Thursday, October 16, 2014

Pavlovian Bail Out Cries

You've gone too far this time
But I'm dancing on the Valentine
I tell you somebody's fooling around
With my chances on the danger line
--Duran Duran

No market has likely been more laden with moral hazard than the present one. One indicator of this is constant chatter among market participants and pundits about fresh intervention by the Fed whenever prices meaningfully weaken.

"Prices are lower, give us a bail out."

This has been a reflexive response, similar to the Pavlovian bell, learned and reinforced from numerous cycles of price declines and subsequent interventions.

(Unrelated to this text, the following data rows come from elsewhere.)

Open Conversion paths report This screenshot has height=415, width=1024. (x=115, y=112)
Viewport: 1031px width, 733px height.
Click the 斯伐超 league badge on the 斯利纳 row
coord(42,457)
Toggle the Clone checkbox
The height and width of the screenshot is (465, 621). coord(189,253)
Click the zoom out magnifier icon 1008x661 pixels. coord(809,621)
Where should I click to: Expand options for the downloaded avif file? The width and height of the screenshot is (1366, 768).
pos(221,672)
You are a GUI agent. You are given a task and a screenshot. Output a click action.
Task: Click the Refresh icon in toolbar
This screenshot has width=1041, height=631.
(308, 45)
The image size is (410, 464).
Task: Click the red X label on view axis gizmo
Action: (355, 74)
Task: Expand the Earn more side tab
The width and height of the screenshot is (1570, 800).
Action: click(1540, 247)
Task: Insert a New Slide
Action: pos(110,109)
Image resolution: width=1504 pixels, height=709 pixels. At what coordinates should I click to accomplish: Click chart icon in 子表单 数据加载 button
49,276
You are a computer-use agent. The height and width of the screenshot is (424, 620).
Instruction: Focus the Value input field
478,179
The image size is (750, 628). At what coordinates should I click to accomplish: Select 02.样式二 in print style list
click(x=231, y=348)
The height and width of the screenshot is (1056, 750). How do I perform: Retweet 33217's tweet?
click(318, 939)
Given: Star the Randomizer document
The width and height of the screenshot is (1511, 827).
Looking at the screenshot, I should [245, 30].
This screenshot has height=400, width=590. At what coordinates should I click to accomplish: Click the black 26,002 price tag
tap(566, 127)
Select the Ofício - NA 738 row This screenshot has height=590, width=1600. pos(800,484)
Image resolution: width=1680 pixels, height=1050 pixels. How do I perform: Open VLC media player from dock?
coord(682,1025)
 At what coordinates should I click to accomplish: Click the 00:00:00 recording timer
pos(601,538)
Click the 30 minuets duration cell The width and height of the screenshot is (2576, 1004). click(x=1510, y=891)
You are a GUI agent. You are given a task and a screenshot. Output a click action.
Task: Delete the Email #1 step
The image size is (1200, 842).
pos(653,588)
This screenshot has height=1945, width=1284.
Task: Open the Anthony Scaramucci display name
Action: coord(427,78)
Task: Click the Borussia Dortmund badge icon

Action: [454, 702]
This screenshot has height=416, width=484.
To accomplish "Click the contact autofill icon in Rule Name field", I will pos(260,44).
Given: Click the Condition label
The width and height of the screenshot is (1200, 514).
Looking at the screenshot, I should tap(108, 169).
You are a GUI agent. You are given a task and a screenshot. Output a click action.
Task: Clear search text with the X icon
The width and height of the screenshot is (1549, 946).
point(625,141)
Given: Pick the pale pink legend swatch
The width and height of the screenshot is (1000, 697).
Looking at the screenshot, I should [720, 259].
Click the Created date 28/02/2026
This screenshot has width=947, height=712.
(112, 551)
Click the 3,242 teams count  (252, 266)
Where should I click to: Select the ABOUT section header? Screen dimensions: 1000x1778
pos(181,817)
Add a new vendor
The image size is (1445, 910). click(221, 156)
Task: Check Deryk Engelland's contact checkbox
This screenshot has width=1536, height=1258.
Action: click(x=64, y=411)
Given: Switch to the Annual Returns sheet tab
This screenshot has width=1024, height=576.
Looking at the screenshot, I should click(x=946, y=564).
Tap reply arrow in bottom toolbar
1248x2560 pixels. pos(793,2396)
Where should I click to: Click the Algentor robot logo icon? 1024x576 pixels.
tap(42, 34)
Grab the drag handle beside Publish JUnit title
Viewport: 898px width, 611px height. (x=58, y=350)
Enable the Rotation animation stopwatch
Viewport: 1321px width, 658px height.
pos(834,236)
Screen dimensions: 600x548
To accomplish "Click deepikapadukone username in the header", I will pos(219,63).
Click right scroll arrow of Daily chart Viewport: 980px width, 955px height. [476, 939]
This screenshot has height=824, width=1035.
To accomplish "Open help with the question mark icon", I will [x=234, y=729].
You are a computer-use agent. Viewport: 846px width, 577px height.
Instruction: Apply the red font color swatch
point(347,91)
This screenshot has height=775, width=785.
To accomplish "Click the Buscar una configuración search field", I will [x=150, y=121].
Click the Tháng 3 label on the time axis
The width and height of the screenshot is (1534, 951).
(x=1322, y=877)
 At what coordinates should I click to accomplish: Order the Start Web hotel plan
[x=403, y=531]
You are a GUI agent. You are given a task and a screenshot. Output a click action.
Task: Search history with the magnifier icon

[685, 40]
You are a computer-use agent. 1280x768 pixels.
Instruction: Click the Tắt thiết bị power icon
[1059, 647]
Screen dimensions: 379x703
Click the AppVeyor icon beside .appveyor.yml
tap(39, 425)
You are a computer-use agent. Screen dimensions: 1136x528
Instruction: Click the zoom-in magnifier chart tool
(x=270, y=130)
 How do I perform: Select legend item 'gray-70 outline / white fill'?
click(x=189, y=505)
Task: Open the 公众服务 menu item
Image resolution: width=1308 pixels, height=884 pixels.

Consequently, market participants have ratcheted up their risk profiles under the assumption that policy-makers have their backs.

The higher the risk profile, the quicker the Pavlovian response to lower prices and losses.

1 comment:

dgeorge12358 said...

The Hanseatic League’s approach to business was defined by an outright hostility to debt, as the practice of borrowing money was proscribed in many mercantile quarters. By the 14th century, Hanseatic towns embarked upon a systematic campaign against financing commerce via credit, on the grounds that it caused instability of prices, which would upset business.

Modern scholars are puzzled by the fact that—with all its ‘oddities’—, the Hanseatic League thrived for almost four centuries.